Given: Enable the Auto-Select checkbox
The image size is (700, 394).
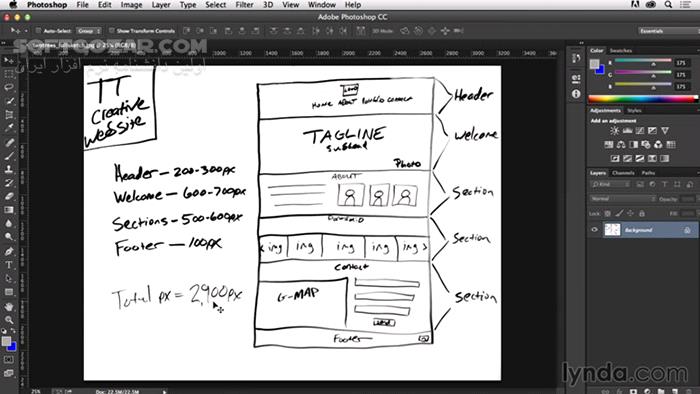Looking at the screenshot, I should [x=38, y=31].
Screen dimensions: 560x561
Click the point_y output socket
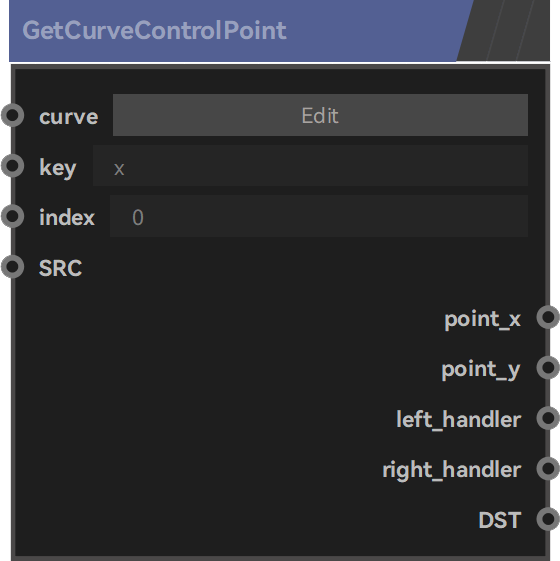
◇ ◇ ◇ ◇
ABOUT THIS TASK: Please give back all the records above word for word, with no pictures included.

EXERCISE RESPONSE:
Given: Enable the Auto-Select checkbox
The image size is (700, 394).
Looking at the screenshot, I should [x=38, y=31].
Screen dimensions: 560x561
Click the point_y output socket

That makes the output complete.